== Document ==

Never ever had an issue with food agression. I have always made her sit and wait before feeding her. I used to hand feed her so she would not snap for food. Also I used to rumble my fingers in the food bowl while she was eating from time to time (still do). However 99% of the time when she is eating I leave her alone. I normally feed the dog dinner 30mins before the family sits down and she normally sleeps on her mat beside the table.


----------



## sarahaf (Aug 17, 2009)

I'll be the devil's advocate position. Resource guarding is a normal behavior and dogs have to be taught not to do it. However, the cesar milan method is not the only one. It is possible to teach dogs to tolerate triggers for resource guarding using primarily positive (reward-based) training. Get the book "Mine!" by Jean Donaldson and read it. Please see the following links from the american veterinary society of animal behavior and humane society of the united states, both of which have taken a stand against the use of dominance based corrections for dog aggression, on the grounds that research shows such corrections can make the aggression worse, rather than better. I know a lot of breeders still recommend dominance-based corrections, but I think people need to see these links before they decide whether to use such methods with their animals.

== Problems to solve ==
A - Condense the paragraph of the forum thread that begins "Never ever had an issue with food agression" into a short bulleted list that keeps its main facts.
B - Answer these questions from the forum thread, one per line:
(i) How long before the family sits down is the dog normally fed dinner?
(ii) Which book does sarahaf recommend?
(iii) According to sarahaf, on what grounds have the two organizations taken a stand against dominance-based corrections?
C - Reproduce the stretch of the forum thread from "## sarahaf (Aug" through "with their animals.".

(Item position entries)
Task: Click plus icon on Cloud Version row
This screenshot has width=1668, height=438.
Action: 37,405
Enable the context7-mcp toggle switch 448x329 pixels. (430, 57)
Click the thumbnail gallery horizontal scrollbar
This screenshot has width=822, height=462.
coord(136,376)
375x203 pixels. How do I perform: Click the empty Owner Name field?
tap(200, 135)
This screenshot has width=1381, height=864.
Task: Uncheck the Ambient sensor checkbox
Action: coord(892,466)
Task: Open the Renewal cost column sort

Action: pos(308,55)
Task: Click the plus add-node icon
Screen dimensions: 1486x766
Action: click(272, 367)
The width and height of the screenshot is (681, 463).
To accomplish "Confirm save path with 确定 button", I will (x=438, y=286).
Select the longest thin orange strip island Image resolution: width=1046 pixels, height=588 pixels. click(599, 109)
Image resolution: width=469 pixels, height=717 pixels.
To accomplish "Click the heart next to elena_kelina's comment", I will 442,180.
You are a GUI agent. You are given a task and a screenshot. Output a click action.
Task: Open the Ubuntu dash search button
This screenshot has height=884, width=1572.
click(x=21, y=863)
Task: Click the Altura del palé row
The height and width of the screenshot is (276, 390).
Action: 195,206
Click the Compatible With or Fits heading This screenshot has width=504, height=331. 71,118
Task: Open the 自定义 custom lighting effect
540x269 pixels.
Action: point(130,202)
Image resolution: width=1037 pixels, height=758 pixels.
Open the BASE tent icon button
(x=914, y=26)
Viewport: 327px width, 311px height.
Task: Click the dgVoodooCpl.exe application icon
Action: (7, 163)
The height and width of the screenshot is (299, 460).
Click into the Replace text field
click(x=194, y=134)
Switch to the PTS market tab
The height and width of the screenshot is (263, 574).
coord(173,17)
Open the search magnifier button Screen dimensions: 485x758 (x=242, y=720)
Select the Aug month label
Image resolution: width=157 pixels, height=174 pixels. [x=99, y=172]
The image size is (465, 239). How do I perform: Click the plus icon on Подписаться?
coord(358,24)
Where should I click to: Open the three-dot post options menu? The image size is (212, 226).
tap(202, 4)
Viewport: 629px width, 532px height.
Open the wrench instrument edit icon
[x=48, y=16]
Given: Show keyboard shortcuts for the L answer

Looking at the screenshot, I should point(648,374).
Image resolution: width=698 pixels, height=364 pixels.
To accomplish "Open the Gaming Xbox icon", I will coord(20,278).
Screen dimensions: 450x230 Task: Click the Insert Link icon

== Answers ==
A -
- The dog has never shown food aggression.
- She has always been made to sit and wait before being fed.
- She was hand-fed in the past so that she would not snap for food.
- The writer has occasionally rummaged fingers in her bowl while she ate, and still does.
- About 99% of the time, she is left alone while eating.
- She is normally fed dinner 30 minutes before the family eats, and she usually sleeps on her mat beside the table.

B -
(i) 30 minutes.
(ii) "Mine!" by Jean Donaldson.
(iii) Research shows that such corrections can make aggression worse rather than better.

C -
## sarahaf (Aug 17, 2009)

I'll be the devil's advocate position. Resource guarding is a normal behavior and dogs have to be taught not to do it. However, the cesar milan method is not the only one. It is possible to teach dogs to tolerate triggers for resource guarding using primarily positive (reward-based) training. Get the book "Mine!" by Jean Donaldson and read it. Please see the following links from the american veterinary society of animal behavior and humane society of the united states, both of which have taken a stand against the use of dominance based corrections for dog aggression, on the grounds that research shows such corrections can make the aggression worse, rather than better. I know a lot of breeders still recommend dominance-based corrections, but I think people need to see these links before they decide whether to use such methods with their animals.